Source passage:
Begin

April 8, 2011 Business, Negotiating & Sales 20 Comments

Written by: Charlie Borland

by Drake Fleege

I have been considering selling prints at art fairs, and am wondering if making both a financial and time commitment to this venue would provide a good income stream.

The one variable that is most difficult to quantify is the potential sales that might be generated from each show.

Though my research is still a work-in-progress, I am having difficulty finding a justifiable first year return on the initial investment.

Here is my market research thus far.

Preliminary Initial 1st Year Investment Budget

Flourish Trimline 10×10                                           $ 845.00

Three Panel mesh set                                                     640.00

Great Weights                                                                      80.00

Initial Inventory (15 prints)                                  3,000.00

Booth space fee (6 shows)                                            900.00

Lodging (6 shows, 1 nite/show)                                 360.00

Meals ($30 per show, 6 shows)                                  180.00

Mileage (IRS rate, 6 shows, 200 mi each)             600.00

Preliminary Initial 1st Year Investment          $6,605.00

Booth display

With most art fairs held outside, wind, dust, direct sunlight, rain and mist, are all weather events to be considered.   An enclosed booth provides the needed protection and print display area not afforded with simply a solitary table.  Of equal importance, if the booth area does not provide an attractive appearance, the people will just walk on by.  For budgetary purposes, I selected the Trimline 10×10 model from the Flourish Company, along with its Three Panel mesh set to mount the prints and Great Weights for shows that do not allow staking into the ground.

Payment Acceptance

With my on-line print sales, PayPal handles everything.  Currently I am not set up for on-site acceptance of credit cards. I have yet to research the solution or its costs.


Walking through different art shows I try to determine what might sell at each show.   In some shows, the artwork is local (especially true in the tourist areas).  Other shows appear to be far less tied to a geographic region.    For each show, my inventory would consist of a minimum 15 prints of various sizes, none less than 16 by 20.  For budgetary evaluation, I am using an average print product price of $200.  (This is not the selling price.  Without giving away exactly what I would be promoting, this is a good average budgetary figure for the way I would have the item printed and mounted.  Your figures may easily be different).

End

Source excerpt:
Begin

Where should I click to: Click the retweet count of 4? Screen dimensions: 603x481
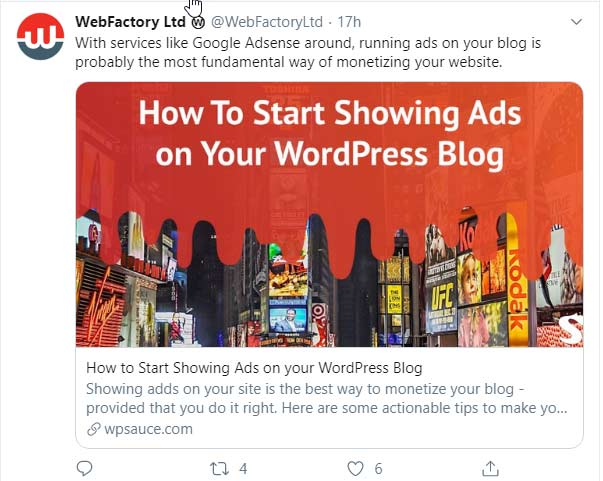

End

Given task:
Please write out the post on selling prints at art fairs, shown above, word for word from beginning to end.

Correct result:
April 8, 2011 Business, Negotiating & Sales 20 Comments

Written by: Charlie Borland

by Drake Fleege

I have been considering selling prints at art fairs, and am wondering if making both a financial and time commitment to this venue would provide a good income stream.

The one variable that is most difficult to quantify is the potential sales that might be generated from each show.

Though my research is still a work-in-progress, I am having difficulty finding a justifiable first year return on the initial investment.

Here is my market research thus far.

Preliminary Initial 1st Year Investment Budget

Flourish Trimline 10×10                                           $ 845.00

Three Panel mesh set                                                     640.00

Great Weights                                                                      80.00

Initial Inventory (15 prints)                                  3,000.00

Booth space fee (6 shows)                                            900.00

Lodging (6 shows, 1 nite/show)                                 360.00

Meals ($30 per show, 6 shows)                                  180.00

Mileage (IRS rate, 6 shows, 200 mi each)             600.00

Preliminary Initial 1st Year Investment          $6,605.00

Booth display

With most art fairs held outside, wind, dust, direct sunlight, rain and mist, are all weather events to be considered.   An enclosed booth provides the needed protection and print display area not afforded with simply a solitary table.  Of equal importance, if the booth area does not provide an attractive appearance, the people will just walk on by.  For budgetary purposes, I selected the Trimline 10×10 model from the Flourish Company, along with its Three Panel mesh set to mount the prints and Great Weights for shows that do not allow staking into the ground.

Payment Acceptance

With my on-line print sales, PayPal handles everything.  Currently I am not set up for on-site acceptance of credit cards. I have yet to research the solution or its costs.


Walking through different art shows I try to determine what might sell at each show.   In some shows, the artwork is local (especially true in the tourist areas).  Other shows appear to be far less tied to a geographic region.    For each show, my inventory would consist of a minimum 15 prints of various sizes, none less than 16 by 20.  For budgetary evaluation, I am using an average print product price of $200.  (This is not the selling price.  Without giving away exactly what I would be promoting, this is a good average budgetary figure for the way I would have the item printed and mounted.  Your figures may easily be different).